About the project
In 2015, the equivalent of 40,000 wheelie bins of sewage was discharged into Cork Harbour every day. We’ve reduced this figure to 20,000 by building a wastewater treatment plant in Shanbally and repairing and extending the sewer network to connect more harbour areas to the plant. We’re now halfway to our goal of a sewage-free harbour by 2021.
The project consists of:
- A new wastewater treatment plant at Shanbally
- 14 new pumping stations
- 30km of new sewers
- Repairs to 25km of old pipes
- A drilled crossing under the estuary
The need for the Project
The Cork Lower Harbour Main Drainage Project aims to provide enhanced wastewater treatment through the development of a new wastewater treatment plant at Shanbally, Co. Cork. The project is important in terms of protecting the environment, facilitating economic development and providing for a growing population. The plant will serve the areas of Cobh, Carrigaline, Crosshaven, Passage West/Monkstown (including Glenbrook) and Ringaskiddy (including Shanbally & Coolmore).
Protecting the Environment and Health
The provision of a secondary wastewater treatment plant for Cork Lower Harbour is a requirement under both European and National Legislation. The Urban Waste Water Treatment Regulations 2001 (S.I. 254 of 2001) as amended, requires sanitary authorities to provide treatment plants which offer secondary treatment, or equivalent treatment, by specified dates according to the population equivalent entering the collection system.
In order to comply with Irish statutory regulations and the European Urban Waste Water Treatment Directive, Irish Water and Cork County Council intend to fix this problem. A sustainable wastewater treatment plant will bring benefits in terms of health, integrity of the environment and improved water quality for all who enjoy this wonderful natural resource.
As a result of this Project, water quality in Cork Harbour will significantly improve.

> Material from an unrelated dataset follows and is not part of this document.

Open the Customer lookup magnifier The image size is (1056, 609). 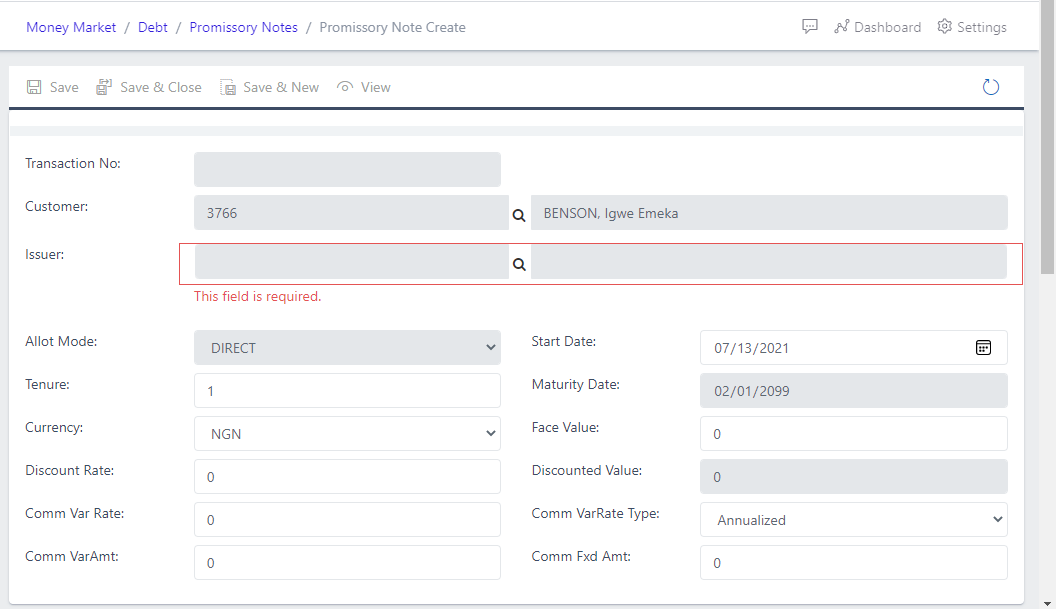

Cleaner water will enhance the Harbour’s amenity value and act as a platform for social and economic development. The Project includes the capacity for future growth in the Harbour area. The new pipes, pumping stations and treatment plant have all been sized to accommodate an increase in the local population. Irish Water and Cork County Council are making a long term investment in Cork. Furthermore, it will ensure that the water quality standards set down by regulatory bodies will be achieved and this will help Ireland to avoid substantial penalties.